A U.S. bankruptcy judge on Tuesday approved Tupperware Brands’ proposal to make a sale of its assets to its lenders. This court approval of sale to its lender shall clear Tupperware to exit bankruptcy with most of its operations intact. U.S. bankruptcy Judge Brendan Shannon approved the Tupperware sale of its asset to lender at a court hearing in Wilmington, Delaware, saying it was the best available option for Tupperware.
A U.S. bankruptcy judge approved a sale of Tupperware Brands paved the way for the iconic food-shortage company to soon exit Chapter 11 protection and continue offering its products while undergoing a hoped-for revitalization. Tupperware, the food storage and kitchen products company had tried to find a buyer for months before its bankruptcy filing, but none were willing to pay off the company’s $818 million in debt, Tupperware attorney Spencer Winters said at the hearing.
The lender group that is acquiring Tupperware includes Stonehill Capital Management Partners and Alden Global Capital. The two investment firms that acquired Tupperware debt at a steep discount over the summer, according to Tupperware’s court filings. The lenders are providing $23.5 million in cash and over $63 million in debt relief for the sale of Tupperware asset.
The sale given the court’s green light in Delaware still is subject to closing conditions. Under terms of the deal, a group of lenders is buying Tupperware’s brand name and various operating assets for $23.5 million in cash and more than $63 million in debt relief.
The sale includes Tupperware’s brand name and its assets in core markets including the U.S., Canada, Mexico, Brazil, China, Korea, India and Malaysia. The company plans to wind down its operations in certain other markets and shift to a “digital-first, technology-led and asset-light” business model after emerging from bankruptcy, Tupperware CEO Laurie Ann Goldman said in a statement last week.

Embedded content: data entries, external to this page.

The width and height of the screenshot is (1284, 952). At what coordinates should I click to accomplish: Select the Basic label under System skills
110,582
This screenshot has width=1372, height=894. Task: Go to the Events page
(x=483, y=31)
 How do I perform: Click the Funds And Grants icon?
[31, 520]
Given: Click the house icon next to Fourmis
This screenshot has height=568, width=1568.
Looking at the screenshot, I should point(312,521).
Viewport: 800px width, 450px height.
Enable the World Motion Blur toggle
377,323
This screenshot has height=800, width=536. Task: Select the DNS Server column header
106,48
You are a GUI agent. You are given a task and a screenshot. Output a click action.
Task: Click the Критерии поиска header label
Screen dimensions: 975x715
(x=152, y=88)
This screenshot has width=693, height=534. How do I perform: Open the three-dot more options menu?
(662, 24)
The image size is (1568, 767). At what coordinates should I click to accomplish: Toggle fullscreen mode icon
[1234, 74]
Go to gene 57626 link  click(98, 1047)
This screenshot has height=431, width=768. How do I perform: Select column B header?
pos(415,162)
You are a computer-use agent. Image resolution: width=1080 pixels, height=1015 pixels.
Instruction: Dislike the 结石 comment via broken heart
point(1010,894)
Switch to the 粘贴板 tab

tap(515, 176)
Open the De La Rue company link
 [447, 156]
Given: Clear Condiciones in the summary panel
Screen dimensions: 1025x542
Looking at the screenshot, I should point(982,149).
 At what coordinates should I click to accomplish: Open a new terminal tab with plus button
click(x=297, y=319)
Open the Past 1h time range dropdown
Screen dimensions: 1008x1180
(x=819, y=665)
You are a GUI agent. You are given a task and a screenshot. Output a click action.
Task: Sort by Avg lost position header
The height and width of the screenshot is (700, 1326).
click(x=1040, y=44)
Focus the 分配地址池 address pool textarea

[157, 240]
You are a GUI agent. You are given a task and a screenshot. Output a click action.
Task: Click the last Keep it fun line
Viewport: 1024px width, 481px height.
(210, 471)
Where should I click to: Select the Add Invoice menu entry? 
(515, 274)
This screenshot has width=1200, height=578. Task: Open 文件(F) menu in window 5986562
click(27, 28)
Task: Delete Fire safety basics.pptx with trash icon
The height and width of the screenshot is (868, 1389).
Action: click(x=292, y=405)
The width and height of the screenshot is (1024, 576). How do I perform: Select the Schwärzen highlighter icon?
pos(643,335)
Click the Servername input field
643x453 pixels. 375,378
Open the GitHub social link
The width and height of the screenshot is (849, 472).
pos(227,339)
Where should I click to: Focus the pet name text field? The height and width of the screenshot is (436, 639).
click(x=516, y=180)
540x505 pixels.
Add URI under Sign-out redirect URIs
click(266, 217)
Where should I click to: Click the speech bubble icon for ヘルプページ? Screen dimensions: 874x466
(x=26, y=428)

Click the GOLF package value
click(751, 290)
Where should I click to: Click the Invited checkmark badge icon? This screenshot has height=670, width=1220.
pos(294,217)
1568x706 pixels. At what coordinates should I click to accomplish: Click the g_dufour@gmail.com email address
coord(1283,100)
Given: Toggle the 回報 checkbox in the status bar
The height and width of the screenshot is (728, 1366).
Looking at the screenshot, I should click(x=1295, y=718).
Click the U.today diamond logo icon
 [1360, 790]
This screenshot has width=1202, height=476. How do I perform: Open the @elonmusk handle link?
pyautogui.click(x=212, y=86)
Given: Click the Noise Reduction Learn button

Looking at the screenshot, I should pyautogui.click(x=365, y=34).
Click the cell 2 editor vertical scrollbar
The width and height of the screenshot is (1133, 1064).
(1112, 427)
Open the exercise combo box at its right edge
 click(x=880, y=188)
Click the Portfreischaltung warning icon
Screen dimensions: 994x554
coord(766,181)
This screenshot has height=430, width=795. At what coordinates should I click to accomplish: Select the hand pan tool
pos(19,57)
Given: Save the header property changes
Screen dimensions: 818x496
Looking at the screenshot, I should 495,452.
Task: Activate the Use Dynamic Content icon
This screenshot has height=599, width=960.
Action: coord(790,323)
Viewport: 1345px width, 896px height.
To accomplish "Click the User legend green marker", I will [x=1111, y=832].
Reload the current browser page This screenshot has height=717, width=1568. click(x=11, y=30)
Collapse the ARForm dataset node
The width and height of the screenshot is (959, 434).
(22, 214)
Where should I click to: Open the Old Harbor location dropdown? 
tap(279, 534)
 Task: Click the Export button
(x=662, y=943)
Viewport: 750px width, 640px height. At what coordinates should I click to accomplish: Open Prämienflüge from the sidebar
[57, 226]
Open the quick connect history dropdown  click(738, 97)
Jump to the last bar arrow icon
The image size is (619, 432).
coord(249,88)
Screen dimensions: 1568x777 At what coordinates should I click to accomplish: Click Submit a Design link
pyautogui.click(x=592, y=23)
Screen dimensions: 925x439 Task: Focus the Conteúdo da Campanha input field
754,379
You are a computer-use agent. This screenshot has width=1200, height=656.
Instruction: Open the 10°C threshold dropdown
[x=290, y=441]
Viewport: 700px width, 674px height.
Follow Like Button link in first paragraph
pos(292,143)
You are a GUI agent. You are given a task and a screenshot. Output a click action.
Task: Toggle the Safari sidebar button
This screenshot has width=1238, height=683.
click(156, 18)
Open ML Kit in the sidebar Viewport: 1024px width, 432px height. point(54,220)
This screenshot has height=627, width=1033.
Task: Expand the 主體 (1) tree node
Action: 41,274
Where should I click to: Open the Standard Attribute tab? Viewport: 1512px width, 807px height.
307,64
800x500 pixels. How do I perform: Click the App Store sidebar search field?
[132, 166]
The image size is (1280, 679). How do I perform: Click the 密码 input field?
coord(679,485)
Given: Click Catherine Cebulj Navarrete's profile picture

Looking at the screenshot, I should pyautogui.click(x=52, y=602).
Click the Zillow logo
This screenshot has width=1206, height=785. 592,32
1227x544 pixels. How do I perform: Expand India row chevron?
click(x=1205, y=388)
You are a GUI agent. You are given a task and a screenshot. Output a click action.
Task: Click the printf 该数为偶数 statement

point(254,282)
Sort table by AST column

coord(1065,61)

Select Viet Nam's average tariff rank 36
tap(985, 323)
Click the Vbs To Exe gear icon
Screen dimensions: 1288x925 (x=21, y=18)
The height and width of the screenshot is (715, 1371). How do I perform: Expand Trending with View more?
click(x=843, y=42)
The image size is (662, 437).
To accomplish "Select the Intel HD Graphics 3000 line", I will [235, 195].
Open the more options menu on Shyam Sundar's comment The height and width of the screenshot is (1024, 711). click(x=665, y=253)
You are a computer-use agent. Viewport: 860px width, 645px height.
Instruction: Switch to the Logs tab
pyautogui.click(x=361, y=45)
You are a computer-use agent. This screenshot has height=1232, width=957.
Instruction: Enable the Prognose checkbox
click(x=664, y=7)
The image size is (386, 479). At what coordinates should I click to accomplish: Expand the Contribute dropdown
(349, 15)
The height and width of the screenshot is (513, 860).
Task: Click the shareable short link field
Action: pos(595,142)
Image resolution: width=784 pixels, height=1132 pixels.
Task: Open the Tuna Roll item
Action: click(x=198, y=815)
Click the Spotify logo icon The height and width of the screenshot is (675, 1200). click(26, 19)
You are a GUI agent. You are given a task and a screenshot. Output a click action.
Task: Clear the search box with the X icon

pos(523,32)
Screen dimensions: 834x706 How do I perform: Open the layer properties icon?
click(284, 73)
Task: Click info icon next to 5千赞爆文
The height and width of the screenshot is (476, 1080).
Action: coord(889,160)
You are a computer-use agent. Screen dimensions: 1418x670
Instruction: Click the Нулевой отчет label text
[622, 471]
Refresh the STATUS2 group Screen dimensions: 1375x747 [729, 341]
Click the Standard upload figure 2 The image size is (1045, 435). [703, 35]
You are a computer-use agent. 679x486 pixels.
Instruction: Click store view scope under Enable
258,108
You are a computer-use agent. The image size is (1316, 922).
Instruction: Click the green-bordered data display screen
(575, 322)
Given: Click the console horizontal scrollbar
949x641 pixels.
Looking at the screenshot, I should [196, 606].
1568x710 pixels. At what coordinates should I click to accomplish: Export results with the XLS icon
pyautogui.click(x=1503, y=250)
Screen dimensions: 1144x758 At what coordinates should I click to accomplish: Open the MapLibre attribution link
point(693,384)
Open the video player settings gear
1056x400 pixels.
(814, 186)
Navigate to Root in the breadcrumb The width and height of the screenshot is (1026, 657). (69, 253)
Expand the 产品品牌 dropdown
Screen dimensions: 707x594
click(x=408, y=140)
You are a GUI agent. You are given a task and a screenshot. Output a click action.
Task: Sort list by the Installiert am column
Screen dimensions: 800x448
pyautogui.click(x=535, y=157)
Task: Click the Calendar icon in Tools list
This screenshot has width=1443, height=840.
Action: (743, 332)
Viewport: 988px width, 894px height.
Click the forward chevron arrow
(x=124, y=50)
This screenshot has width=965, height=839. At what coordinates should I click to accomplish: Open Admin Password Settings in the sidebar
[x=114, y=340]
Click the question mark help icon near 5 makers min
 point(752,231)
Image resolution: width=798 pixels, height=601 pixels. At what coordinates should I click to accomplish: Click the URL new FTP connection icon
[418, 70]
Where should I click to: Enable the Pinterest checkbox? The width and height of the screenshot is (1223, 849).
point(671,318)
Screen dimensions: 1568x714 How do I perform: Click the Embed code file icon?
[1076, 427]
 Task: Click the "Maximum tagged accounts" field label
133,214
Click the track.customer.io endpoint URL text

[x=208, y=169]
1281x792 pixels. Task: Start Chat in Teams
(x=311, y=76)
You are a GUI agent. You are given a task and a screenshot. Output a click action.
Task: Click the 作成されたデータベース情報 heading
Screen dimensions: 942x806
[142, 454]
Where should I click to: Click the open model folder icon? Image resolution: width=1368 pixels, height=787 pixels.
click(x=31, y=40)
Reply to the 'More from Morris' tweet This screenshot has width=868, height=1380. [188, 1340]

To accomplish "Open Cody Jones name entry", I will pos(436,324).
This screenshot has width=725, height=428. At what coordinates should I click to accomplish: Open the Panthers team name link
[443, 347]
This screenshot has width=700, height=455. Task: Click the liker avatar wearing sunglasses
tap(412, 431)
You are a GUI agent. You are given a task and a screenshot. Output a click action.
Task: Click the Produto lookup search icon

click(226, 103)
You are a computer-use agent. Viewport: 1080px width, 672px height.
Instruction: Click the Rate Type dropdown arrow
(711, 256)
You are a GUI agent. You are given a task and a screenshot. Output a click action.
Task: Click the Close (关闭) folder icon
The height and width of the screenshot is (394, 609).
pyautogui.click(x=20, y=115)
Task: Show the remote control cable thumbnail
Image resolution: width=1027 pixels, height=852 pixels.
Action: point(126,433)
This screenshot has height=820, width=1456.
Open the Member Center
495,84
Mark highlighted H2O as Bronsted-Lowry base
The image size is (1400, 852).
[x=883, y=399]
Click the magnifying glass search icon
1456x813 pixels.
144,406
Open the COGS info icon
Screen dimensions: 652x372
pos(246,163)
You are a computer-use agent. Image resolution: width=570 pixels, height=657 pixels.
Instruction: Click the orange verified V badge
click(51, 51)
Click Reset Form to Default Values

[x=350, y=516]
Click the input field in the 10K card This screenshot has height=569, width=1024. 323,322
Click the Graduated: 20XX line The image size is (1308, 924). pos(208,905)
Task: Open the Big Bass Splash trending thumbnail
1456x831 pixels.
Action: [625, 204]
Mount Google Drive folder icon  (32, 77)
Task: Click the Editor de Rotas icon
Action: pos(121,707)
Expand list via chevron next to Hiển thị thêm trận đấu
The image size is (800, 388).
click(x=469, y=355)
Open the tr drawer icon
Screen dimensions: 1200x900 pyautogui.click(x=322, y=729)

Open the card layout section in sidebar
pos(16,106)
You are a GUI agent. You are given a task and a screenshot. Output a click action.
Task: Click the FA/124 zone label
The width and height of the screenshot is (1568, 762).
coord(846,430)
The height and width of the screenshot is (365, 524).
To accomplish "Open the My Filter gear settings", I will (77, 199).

Financial troubles piled up in the meantime. In September’s bankruptcy petition, Tupperware reported more than $1.2 billion in debts and $679.5 million in assets.
“This is a situation that was in urgent need of a vast global resolution,” Spencer Winters, an attorney representing Tupperware, said during a U.S. Bankruptcy Court hearing Tuesday. Winters called the sale agreement a “great outcome” that he said preserves Tupperware’s business, customer relationships and jobs.
The sale agreements calls for Tupperware to become a privately held company under supportive ownership of the purchasing lender group, which includes hedge fund managers Stonehill Capital Management and Alden Global Capital.
Other closing conditions that must be met before the transaction is completed include an issue with a Swiss entity that still needs to be resolved, according to statements made in court Tuesday.
The Orlando, Florida-based company filed for Chapter 11 protection last month, seeking to auction its assets on the open market.
But Tupperware’s lenders opposed the company’s sale plans, preferring to claim the assets for themselves. The lenders cut off the company’s access to cash early in the bankruptcy, before the two sides agreed to a deal.